Это был молодой человек, хотя и слабый, но с проблесками внутренней силы, пусть не всегда направленной в нужную сторону.
Много раз во сне он чувствовал, как должна была развиваться его душевная жизнь, и просыпался с чувством облегчения, будто некая высшая и непостижимая сущность подтвердила его правоту.
И с какой исступленной радостью ждал он дня встречи с той, что уже разбередила ему всю душу!
Он не знал, что именно он ей скажет, хотя в мечтах его слова сияли добротой. Порой он ловил себя на том, что придумывает бессмысленные слова, от которых замирали губы и вся душа! Опрометчивые слова, которых уже не взять назад — как ножи, всаженные со всей злости. Слова, которые изводят тебя вконец лихорадочным наслаждением — за ними идут безумные страхи, штормовые дни и дожди горячей и суше, чем заждавшаяся их иссохшая земля.

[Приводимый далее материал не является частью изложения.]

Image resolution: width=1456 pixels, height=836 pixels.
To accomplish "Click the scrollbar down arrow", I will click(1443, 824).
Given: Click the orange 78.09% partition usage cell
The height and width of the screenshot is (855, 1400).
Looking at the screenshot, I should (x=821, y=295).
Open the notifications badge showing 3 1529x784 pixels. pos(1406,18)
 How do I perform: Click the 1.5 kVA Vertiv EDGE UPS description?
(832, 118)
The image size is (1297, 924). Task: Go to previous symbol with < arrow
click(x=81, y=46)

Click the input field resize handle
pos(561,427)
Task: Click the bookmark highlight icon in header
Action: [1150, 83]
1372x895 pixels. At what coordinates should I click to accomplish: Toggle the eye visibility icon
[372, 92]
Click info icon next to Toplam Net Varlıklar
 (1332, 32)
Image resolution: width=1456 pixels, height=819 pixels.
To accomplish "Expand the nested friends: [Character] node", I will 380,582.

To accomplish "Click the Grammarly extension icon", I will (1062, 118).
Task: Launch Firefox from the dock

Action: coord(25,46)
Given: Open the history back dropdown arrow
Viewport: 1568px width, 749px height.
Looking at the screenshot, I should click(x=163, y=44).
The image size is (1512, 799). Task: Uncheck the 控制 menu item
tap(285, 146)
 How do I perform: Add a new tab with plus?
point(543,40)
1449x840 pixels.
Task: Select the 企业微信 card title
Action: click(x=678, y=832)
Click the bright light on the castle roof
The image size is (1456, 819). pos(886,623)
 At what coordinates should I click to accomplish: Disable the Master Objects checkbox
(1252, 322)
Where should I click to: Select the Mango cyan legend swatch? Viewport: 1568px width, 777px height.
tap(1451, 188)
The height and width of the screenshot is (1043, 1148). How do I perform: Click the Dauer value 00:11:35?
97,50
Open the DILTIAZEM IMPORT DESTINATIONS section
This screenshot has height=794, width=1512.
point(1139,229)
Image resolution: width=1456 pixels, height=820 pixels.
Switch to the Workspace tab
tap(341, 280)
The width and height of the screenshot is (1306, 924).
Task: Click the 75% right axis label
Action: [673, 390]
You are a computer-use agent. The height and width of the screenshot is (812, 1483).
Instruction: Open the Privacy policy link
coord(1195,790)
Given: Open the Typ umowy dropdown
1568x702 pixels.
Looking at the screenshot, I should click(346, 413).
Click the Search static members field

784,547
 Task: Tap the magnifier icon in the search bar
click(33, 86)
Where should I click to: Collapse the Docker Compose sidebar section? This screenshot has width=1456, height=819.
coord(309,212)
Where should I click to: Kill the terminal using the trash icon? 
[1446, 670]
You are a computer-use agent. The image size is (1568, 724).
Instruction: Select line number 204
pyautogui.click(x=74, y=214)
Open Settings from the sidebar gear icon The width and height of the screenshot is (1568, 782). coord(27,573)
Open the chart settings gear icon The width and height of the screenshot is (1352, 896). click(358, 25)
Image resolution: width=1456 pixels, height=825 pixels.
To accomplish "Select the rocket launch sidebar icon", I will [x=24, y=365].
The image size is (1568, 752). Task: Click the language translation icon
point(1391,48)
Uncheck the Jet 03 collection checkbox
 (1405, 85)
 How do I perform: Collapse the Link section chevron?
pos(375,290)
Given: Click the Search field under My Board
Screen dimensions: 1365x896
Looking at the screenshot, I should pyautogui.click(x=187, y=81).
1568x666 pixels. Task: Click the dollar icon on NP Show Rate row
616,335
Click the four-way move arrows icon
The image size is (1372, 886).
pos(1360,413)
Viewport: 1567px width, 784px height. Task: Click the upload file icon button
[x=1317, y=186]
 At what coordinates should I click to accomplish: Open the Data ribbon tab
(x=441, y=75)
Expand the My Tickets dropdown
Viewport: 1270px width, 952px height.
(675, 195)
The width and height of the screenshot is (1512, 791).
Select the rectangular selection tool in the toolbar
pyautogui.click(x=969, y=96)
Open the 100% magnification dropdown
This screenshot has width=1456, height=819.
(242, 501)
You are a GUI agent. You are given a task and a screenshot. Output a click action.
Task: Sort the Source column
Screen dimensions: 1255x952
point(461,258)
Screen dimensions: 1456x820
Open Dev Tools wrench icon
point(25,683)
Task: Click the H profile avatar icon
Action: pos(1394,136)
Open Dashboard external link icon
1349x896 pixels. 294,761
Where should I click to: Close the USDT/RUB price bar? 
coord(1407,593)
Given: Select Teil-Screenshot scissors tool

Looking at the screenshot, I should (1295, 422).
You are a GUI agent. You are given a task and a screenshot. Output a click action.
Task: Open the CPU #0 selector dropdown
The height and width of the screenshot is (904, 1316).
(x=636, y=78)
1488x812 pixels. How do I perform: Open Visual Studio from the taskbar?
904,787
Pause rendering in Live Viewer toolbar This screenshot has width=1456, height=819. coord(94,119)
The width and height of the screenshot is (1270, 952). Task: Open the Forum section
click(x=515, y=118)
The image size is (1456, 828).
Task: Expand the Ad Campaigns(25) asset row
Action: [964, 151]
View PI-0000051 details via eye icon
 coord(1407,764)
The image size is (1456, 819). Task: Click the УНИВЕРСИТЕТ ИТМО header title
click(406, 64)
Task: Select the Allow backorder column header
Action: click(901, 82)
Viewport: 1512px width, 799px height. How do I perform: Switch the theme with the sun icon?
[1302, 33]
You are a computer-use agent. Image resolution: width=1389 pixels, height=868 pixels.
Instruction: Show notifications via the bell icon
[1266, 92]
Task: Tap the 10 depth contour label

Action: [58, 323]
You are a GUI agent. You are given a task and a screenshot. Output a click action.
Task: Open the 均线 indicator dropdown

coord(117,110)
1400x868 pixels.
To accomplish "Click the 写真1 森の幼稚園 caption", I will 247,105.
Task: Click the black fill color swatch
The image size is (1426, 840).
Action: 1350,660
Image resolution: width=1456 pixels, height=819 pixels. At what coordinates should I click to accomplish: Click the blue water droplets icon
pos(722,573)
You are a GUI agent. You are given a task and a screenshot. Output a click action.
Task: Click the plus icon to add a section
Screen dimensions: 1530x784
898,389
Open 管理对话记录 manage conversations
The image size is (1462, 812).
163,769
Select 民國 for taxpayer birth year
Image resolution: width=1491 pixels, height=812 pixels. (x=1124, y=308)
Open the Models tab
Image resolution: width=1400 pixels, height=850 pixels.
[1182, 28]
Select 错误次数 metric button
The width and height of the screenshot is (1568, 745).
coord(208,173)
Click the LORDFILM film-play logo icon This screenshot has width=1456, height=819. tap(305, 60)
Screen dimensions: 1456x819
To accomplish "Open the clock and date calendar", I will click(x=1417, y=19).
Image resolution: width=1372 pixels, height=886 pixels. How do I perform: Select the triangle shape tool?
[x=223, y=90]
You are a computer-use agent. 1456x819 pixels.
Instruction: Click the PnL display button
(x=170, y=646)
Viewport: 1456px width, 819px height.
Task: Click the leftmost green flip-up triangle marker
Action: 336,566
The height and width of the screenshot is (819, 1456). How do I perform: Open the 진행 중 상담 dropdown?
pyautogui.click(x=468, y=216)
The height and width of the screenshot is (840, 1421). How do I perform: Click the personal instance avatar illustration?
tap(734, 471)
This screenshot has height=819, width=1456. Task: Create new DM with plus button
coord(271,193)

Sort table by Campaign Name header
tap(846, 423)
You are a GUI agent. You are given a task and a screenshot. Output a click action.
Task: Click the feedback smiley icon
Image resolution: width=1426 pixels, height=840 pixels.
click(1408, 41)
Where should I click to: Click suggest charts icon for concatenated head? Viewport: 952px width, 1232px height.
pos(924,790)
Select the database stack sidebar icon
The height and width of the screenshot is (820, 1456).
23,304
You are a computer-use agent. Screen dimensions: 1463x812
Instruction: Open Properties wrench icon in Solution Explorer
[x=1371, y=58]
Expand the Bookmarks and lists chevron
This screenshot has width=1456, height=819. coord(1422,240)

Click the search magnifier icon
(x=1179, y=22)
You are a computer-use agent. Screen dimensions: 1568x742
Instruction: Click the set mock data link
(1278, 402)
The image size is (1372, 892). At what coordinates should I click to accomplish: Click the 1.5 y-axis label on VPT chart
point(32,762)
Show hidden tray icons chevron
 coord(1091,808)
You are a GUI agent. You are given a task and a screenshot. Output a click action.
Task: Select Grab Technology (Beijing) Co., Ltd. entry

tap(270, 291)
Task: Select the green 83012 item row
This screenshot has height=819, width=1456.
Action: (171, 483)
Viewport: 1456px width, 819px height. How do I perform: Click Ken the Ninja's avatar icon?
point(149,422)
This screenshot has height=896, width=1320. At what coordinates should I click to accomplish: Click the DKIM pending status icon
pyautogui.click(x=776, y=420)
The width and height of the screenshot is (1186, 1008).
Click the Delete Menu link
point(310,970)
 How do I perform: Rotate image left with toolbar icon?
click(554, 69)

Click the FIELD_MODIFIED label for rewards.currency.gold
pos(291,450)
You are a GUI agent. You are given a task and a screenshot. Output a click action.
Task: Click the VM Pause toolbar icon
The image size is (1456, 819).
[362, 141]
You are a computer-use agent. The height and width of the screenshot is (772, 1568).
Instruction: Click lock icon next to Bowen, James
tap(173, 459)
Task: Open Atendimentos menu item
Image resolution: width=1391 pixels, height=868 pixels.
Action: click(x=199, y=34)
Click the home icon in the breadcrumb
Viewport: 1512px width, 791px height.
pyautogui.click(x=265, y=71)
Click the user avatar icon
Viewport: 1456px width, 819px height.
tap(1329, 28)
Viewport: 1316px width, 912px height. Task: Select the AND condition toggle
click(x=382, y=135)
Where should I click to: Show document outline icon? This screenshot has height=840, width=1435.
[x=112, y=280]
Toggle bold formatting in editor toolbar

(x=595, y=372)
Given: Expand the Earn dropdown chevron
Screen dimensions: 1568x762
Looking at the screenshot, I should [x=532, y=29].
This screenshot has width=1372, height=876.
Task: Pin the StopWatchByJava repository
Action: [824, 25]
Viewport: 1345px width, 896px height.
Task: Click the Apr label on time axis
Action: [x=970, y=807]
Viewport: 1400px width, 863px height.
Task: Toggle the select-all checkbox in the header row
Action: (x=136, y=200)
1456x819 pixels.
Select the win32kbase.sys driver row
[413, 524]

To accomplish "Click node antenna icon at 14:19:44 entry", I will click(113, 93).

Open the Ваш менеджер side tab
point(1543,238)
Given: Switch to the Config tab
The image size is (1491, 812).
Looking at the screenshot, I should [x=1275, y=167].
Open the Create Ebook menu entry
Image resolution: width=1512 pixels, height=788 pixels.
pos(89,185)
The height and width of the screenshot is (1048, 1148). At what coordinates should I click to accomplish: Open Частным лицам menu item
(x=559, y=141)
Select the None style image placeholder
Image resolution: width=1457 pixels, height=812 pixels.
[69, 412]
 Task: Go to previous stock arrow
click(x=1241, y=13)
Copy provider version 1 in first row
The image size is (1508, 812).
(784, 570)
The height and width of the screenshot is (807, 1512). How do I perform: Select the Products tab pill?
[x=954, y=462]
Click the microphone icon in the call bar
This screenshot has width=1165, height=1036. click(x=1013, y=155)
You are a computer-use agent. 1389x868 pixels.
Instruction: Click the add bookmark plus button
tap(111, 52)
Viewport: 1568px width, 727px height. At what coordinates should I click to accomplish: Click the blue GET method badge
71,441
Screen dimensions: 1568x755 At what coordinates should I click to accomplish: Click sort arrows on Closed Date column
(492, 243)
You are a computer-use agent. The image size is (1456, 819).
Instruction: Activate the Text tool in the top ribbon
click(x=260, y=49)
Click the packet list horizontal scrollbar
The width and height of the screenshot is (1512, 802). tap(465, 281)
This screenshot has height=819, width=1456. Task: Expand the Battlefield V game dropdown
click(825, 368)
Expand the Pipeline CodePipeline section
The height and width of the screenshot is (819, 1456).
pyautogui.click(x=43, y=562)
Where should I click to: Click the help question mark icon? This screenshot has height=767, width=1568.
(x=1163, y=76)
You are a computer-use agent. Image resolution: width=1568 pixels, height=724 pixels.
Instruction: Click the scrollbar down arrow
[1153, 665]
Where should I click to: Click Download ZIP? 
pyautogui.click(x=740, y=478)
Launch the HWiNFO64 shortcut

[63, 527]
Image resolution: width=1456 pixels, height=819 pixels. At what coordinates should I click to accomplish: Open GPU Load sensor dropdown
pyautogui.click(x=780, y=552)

Порой ему хотелось быть убитым: может быть, даже Гизолой, которую он считал уже своей — восхитительным соблазном, вернувшимся из прошлого.
Топпа умер от старости. Февральским утром его нашли на гумне, под телегой. Был мороз, он примерз к кирпичам, и когда Карло ударил пса заступом, который взял, чтобы закопать его под оливой, живот загудел, как барабан, так что все засмеялись.
После кастрации характер у него испортился: когда он хотел, чтобы его оставили в покое, отходил сперва в сторону. Если не помогало — скалил зубы и огрызался. Был он беспородный, полметра в холке. Белая шерсть ближе к коже была желтоватой, на ухе — черное пятно, почему ему и дали такое имя — Топпа, заплатка.
Еще щенком, едва отнятым от матери, Доменико привязал его к скобе колодца. И батракам было приказано, если будет скулить, бить его ногами.
Позже он купил ему ошейник с латунными шипами, и его уже не снимали никогда — разве что на время стрижки.
Стоило Доменико проехать ворота Порта Камоллия, Топпа уже различал звон бубенцов его коня.
Выбегал на улицу и лаял. Когда же конь, подъехав поближе, показывался из-за поворота — начинал метаться туда-сюда по дороге. Люди шарахались, а не успевших увернуться детей Топпа сшибал с ног.